Research Article
Research Article
Antiproliferative activity of ruthenium complex II against human cancer cell in vitro
expand article infoMohamed Saadh
‡ Middle East University, Amman, Jordan
Open Access


Despite significant advancements in cancer treatment, there is a constant need for new and effective therapeutic options. One such potential weapon in the fight against cancer is ruthenium complex II. In this article, we synthesized, characterized, and studied the activity of dithiocyanato-N-bis[8-(diphenylphosphino)quinoline]ruthenium (II) [Ru(N-P)2(NCS)2] against MCF-7 human adenocarcinoma cells and the MRC-5 cell lines from fetal lung fibroblast-like cells as normal cells, as well as the mechanisms of action and selectivity. This study demonstrated that [Ru(N-P)2(NCS)2] has cytotoxic activity against MCF-7 with IC50 values of 7.56 µg/ml and cytotoxic activity against MRC-5 cell lines with IC50 values of 576.6 µg/ml. [Ru(N-P)2(NCS)2] showed more selective cytotoxic activity against MCF-7 cancer cell lines than MRC-5 normal cell lines. . This study demonstrated the potent apoptotic activity of ruthenium complex II by determining the activation of caspase-3, highlighting its potential as a therapeutic agent in cancer treatment. The [Ru(N-P)2(NCS)2] is considered promising for researchers investigating putative biological activities, particularly antitumor and immune-related activity.

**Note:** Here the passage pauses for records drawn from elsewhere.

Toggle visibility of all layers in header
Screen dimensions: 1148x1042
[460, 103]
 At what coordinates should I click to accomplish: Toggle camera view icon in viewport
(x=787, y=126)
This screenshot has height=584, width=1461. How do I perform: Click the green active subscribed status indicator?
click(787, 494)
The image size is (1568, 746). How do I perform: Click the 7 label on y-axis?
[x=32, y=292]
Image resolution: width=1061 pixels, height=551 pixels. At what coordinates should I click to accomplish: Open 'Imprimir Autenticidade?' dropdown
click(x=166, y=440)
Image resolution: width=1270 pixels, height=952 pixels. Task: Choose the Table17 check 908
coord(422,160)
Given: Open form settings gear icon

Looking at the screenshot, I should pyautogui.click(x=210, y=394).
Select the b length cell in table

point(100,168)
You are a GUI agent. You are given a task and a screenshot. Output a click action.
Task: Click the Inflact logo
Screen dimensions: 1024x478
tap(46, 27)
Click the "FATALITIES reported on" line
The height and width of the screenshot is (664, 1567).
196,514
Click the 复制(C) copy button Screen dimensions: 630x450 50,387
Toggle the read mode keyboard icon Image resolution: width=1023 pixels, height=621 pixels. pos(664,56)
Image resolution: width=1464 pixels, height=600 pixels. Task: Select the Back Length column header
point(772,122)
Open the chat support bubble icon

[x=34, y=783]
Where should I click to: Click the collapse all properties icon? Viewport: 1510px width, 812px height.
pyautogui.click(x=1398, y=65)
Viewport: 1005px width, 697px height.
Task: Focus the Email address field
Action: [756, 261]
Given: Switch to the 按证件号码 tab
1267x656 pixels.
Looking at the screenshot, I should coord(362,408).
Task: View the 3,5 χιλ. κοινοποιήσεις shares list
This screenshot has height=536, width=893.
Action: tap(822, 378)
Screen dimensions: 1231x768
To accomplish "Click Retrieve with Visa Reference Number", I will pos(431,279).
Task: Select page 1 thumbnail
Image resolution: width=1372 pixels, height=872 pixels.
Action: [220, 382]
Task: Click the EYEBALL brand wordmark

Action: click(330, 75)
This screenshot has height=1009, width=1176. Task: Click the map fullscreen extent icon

Anticancer agents, coordination complexes, cytotoxic activity, ruthenium complex, tumor cell lines


Cancer, a devastating disease that affects millions of lives worldwide, requires innovative and effective treatment options (Saadh et al. 2023). In recent years, a unique compound called the Ruthenium Complex has emerged as a promising anticancer agent. Ruthenium, a transition metal, has shown tremendous potential in combating various forms of cancer (Zuba et al. 2020).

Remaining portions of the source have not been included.